Re: [PATCH v2 4/9] fs/procfs: use per-VMA RCU-protected locking in PROCMAP_QUERY API

From: Andrii Nakryiko
Date: Tue May 28 2024 - 16:37:10 EST


On Fri, May 24, 2024 at 12:48 PM Liam R. Howlett
<Liam.Howlett@xxxxxxxxxx> wrote:
>
> * Andrii Nakryiko <andrii@xxxxxxxxxx> [240524 00:10]:
> > Attempt to use RCU-protected per-VAM lock when looking up requested VMA
> > as much as possible, only falling back to mmap_lock if per-VMA lock
> > failed.

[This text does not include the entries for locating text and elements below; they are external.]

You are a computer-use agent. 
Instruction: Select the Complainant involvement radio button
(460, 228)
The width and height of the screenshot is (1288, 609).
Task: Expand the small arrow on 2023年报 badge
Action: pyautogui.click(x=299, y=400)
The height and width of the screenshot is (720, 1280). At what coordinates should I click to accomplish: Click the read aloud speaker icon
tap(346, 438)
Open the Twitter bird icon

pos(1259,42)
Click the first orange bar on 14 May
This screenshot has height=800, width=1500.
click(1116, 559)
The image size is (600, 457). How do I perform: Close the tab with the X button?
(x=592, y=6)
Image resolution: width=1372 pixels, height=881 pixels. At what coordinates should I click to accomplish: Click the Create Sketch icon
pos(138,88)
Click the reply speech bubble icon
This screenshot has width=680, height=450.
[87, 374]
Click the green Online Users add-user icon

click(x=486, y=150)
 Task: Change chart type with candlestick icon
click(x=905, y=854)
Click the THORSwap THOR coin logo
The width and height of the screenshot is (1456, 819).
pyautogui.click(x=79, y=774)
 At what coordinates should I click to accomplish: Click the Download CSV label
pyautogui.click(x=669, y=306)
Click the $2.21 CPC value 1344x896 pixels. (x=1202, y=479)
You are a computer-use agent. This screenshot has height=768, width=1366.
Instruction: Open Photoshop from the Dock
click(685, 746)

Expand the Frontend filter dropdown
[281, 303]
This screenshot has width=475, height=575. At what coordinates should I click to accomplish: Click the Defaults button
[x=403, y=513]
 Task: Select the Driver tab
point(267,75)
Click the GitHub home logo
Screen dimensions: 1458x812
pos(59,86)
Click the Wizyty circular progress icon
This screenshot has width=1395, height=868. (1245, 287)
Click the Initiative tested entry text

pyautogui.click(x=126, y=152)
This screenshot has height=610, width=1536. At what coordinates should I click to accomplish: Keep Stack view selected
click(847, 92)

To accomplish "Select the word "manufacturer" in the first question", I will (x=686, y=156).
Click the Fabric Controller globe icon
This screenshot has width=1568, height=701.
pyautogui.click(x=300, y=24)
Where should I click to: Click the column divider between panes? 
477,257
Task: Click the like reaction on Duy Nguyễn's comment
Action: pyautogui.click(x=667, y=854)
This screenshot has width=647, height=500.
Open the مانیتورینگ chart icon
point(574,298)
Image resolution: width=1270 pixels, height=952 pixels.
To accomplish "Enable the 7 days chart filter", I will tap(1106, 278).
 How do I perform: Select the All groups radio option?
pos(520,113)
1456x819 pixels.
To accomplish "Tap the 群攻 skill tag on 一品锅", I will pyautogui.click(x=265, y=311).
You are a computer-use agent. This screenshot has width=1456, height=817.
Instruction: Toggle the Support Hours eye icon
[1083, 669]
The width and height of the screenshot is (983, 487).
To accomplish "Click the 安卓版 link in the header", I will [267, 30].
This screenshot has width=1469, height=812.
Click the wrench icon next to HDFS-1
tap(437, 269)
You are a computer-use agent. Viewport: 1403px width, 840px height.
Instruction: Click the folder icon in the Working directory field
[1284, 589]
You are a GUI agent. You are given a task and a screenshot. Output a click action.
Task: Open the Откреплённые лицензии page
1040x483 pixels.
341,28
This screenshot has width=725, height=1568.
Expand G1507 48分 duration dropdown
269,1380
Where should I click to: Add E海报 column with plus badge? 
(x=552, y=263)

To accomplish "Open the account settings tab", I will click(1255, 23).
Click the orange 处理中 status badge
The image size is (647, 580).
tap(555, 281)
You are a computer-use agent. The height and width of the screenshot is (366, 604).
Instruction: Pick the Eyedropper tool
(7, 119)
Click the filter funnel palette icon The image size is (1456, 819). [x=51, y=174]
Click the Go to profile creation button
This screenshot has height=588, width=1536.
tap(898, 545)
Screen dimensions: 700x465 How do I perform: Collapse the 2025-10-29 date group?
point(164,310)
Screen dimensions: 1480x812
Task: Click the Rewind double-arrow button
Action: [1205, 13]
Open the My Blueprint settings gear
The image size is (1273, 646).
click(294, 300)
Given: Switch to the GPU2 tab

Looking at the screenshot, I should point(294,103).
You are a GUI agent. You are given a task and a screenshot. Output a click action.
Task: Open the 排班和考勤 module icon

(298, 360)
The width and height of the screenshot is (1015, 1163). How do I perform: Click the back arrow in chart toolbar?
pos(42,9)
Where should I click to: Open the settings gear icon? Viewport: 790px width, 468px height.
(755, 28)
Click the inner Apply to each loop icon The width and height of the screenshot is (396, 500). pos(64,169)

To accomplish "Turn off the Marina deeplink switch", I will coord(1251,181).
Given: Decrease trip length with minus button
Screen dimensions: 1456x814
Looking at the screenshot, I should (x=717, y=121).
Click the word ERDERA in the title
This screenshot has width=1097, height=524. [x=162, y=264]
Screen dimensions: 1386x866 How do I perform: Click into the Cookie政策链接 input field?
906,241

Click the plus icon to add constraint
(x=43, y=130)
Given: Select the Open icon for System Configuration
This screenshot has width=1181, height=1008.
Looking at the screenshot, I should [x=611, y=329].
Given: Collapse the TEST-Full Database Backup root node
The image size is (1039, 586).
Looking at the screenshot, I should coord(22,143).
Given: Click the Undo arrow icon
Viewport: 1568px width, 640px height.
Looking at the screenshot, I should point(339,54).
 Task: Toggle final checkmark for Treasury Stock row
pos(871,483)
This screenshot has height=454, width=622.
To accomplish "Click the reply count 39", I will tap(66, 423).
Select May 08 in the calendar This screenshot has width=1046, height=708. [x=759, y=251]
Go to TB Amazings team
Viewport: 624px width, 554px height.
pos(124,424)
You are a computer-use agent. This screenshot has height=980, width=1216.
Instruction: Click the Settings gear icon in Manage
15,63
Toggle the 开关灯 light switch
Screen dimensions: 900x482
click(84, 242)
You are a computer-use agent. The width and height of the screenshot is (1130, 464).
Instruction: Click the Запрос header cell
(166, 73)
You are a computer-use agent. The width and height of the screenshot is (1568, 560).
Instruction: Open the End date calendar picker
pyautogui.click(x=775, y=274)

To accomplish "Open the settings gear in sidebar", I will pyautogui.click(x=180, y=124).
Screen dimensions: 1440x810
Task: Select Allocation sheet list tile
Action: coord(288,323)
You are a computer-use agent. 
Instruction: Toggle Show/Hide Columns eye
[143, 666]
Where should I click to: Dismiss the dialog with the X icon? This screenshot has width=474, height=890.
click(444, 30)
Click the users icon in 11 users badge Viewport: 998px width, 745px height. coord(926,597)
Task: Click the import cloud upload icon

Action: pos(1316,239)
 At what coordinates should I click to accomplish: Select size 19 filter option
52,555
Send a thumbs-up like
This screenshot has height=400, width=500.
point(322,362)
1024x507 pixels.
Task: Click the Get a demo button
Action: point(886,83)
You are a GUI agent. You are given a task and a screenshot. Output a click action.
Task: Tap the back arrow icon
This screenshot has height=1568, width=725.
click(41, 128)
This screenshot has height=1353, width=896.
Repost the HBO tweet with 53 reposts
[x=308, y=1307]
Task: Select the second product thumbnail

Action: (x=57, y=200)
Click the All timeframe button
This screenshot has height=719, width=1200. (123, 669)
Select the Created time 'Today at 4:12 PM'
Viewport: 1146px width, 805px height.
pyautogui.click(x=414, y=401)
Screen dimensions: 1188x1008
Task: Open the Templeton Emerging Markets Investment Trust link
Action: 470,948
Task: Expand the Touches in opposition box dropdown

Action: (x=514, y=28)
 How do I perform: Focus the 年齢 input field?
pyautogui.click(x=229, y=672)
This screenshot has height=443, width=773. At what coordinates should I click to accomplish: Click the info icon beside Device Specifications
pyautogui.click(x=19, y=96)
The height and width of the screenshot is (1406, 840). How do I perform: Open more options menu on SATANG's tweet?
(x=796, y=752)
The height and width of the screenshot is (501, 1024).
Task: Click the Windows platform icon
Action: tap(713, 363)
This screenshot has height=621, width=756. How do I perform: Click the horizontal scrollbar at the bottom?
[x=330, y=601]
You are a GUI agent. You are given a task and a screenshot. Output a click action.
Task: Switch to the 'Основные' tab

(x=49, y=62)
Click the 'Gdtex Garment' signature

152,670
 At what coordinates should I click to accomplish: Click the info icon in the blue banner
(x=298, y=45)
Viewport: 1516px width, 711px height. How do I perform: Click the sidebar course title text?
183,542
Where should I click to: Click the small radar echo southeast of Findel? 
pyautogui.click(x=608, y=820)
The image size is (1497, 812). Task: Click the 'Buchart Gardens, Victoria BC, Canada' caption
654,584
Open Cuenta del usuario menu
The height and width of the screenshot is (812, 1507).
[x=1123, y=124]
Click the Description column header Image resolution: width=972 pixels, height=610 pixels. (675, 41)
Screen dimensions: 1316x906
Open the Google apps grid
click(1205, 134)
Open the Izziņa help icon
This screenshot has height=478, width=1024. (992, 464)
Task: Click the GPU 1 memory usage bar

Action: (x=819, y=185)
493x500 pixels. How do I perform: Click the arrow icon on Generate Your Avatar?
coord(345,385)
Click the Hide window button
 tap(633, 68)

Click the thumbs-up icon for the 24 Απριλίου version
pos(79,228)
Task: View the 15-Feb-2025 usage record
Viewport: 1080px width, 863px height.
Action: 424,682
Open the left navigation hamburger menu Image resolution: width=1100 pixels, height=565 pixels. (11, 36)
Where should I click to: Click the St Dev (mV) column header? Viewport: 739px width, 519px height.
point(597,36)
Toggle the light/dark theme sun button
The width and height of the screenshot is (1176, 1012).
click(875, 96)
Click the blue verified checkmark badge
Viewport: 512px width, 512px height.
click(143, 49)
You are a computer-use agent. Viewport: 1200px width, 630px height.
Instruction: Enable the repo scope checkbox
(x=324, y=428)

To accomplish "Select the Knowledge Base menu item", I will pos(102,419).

This is done so that querying of VMAs doesn't interfere with
> > other critical tasks, like page fault handling.
> >
> > This has been suggested by mm folks, and we make use of a newly added
> > internal API that works like find_vma(), but tries to use per-VMA lock.
>
> Thanks for doing this.
>
> >
> > Signed-off-by: Andrii Nakryiko <andrii@xxxxxxxxxx>
> > ---
> > fs/proc/task_mmu.c | 42 ++++++++++++++++++++++++++++++++++--------
> > 1 file changed, 34 insertions(+), 8 deletions(-)
> >
> > diff --git a/fs/proc/task_mmu.c b/fs/proc/task_mmu.c
> > index 8ad547efd38d..2b14d06d1def 100644
> > --- a/fs/proc/task_mmu.c
> > +++ b/fs/proc/task_mmu.c
> > @@ -389,12 +389,30 @@ static int pid_maps_open(struct inode *inode, struct file *file)
> > )
> >
> > static struct vm_area_struct *query_matching_vma(struct mm_struct *mm,
> > - unsigned long addr, u32 flags)
> > + unsigned long addr, u32 flags,
> > + bool *mm_locked)
> > {
> > struct vm_area_struct *vma;
> > + bool mmap_locked;
> > +
> > + *mm_locked = mmap_locked = false;
> >
> > next_vma:
> > - vma = find_vma(mm, addr);
> > + if (!mmap_locked) {
> > + /* if we haven't yet acquired mmap_lock, try to use less disruptive per-VMA */
> > + vma = find_and_lock_vma_rcu(mm, addr);
> > + if (IS_ERR(vma)) {
>
> There is a chance that find_and_lock_vma_rcu() will return NULL when
> there should never be a NULL.
>
> If you follow the MAP_FIXED call to mmap(), you'll land in map_region()
> which does two operations: munmap(), then the mmap(). Since this was
> behind a lock, it was fine. Now that we're transitioning to rcu
> readers, it's less ideal. We have a race where we will see that gap.
> In this implementation we may return NULL if the MAP_FIXED is at the end
> of the address space.
>
> It might also cause issues if we are searching for a specific address
> and we will skip a VMA that is currently being inserted by MAP_FIXED.
>
> The page fault handler doesn't have this issue as it looks for a
> specific address then falls back to the lock if one is not found.
>
> This problem needs to be fixed prior to shifting the existing proc maps
> file to using rcu read locks as well. We have a solution that isn't
> upstream or on the ML, but is being tested and will go upstream.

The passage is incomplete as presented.